----- TEXTO DE ORIGEM -----

Assim, tomei a dura decisão de informar a senhora da nossa situação. Esperei um assunto plausível surgir na conversa e comecei a contar que nosso plano original era almoçar em um shopping em Fortaleza antes de pegar o ônibus. Martelei a palavra almoçar bem enfaticamente e tentei não morrer de vergonha com o que estava fazendo, mas a necessidade de comer era maior. A coitada da senhora apenas disse: “Então vocês não almoçaram!” e saiu em disparada para o fogão a fim de nos preparar algo que me pareceu a melhor refeição que tive em alguns meses.

 

Atena:
Depois de bem comidos, fomos para a rodoviária, que por sinal achei uma confusão só!

 

Marlon:
O ônibus não faria ponto final em Ubajara. Quando fui pegar as passagens, perguntei ao atendente quantas paradas faríamos antes de lá chegarmos. Ouvi uma torrente em bom sotaque cearense de nomes de locais que, simplesmente, não consegui separar uns dos outros. Ao tentar repetir a indagação com o motorista, tive um resultado parecido.

 

Atena:
Lá entramos no ônibus sem saber direito depois de quantas paradas deveríamos descer. O tempo de viagem também variava segundo os outros passageiros, mas o mais cotado foi que deveríamos chegar por volta das duas e meia da manhã. Alguns dos simpáticos companheiros de viagem disseram que nos avisariam, mas confiar é sempre duro nessas circunstâncias. De qualquer modo, lá fomos nós por estradas com determinados trechos horríveis andando de maneira lenta rumo ao nosso destino. Após 6 horas e pouco para percorrer 350 km, fomos avisados de que a próxima parada seria em Ubajara. pedimos para o motorista nos deixar no posto, em vez de na rodoviária, pois o taxista estaria nos esperando naquele local. O motorista prontamente respondeu que devido ao horário só pararia lá mesmo, já que na rodoviária seria muito perigoso! Oi?

De fato o taxista nos recebeu e parecia saber o destino. O clima estava bem agradável, quase friozinho, porque diferentemente de Fortaleza, lá é serra e o clima bem mais ameno.

Para contextualizar, nós ficaríamos hospedados na própria sede da escola, que tem duas casas. Ficou combinado que passaríamos na primeira sede, acordaríamos um voluntário, que nos levaria até a outra casa, um pouco mais à frente.
Ao chegarmos na primeira casa, chamamos bastante e ninguém atendeu. Então o taxista resolveu passar na casa de uma funcionária da escola, também ali pertinho. A moça disse que não tinha como ajudar. Curiosamente perguntamos ao motorista se ele mesmo não poderia nos deixar na segunda casa, e veio a resposta: “O carro não desce até lá”, então perguntamos se ele não poderia simplesmente parar o carro e nos levar, e veio uma resposta ainda melhor: “Eu não vou não, esse trecho é cheio de cachorros e eu tenho medo de cachorros!”

----- DADOS APRESENTADOS -----

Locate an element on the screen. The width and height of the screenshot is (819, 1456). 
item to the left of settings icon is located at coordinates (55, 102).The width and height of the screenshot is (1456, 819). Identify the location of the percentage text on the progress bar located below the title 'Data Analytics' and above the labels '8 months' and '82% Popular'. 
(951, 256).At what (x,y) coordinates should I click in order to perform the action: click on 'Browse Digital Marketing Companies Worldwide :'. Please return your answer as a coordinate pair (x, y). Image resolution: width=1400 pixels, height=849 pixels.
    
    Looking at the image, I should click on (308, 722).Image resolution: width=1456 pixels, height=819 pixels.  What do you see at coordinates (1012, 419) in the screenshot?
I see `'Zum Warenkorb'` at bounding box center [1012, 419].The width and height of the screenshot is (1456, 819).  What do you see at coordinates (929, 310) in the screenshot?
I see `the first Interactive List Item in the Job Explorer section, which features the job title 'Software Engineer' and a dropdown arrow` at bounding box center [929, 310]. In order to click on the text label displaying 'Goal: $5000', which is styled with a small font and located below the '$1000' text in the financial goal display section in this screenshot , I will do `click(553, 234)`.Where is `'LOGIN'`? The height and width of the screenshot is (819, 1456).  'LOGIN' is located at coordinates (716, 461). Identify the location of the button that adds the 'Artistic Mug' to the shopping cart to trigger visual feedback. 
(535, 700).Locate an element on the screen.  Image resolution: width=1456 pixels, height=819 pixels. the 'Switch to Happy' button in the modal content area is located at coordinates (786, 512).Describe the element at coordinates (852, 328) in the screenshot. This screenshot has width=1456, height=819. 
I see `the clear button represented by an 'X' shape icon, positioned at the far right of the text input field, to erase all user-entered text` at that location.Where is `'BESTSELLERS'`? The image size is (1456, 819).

-----

## TAREFAS ESCRITAS
A) Transcreva literalmente o trecho do relato de viagem que se inicia nas palavras "Assim, tomei a" e vai até "uma confusão só!", inclusive.
B) Segundo o relato de viagem, que motivo o taxista deu para não levar o grupo a pé até a segunda casa?

## RESPOSTAS DOS EXERCÍCIOS
A)
Assim, tomei a dura decisão de informar a senhora da nossa situação. Esperei um assunto plausível surgir na conversa e comecei a contar que nosso plano original era almoçar em um shopping em Fortaleza antes de pegar o ônibus. Martelei a palavra almoçar bem enfaticamente e tentei não morrer de vergonha com o que estava fazendo, mas a necessidade de comer era maior. A coitada da senhora apenas disse: “Então vocês não almoçaram!” e saiu em disparada para o fogão a fim de nos preparar algo que me pareceu a melhor refeição que tive em alguns meses.

 

Atena:
Depois de bem comidos, fomos para a rodoviária, que por sinal achei uma confusão só!

B) Ele disse que o trecho era cheio de cachorros e que tinha medo de cachorros.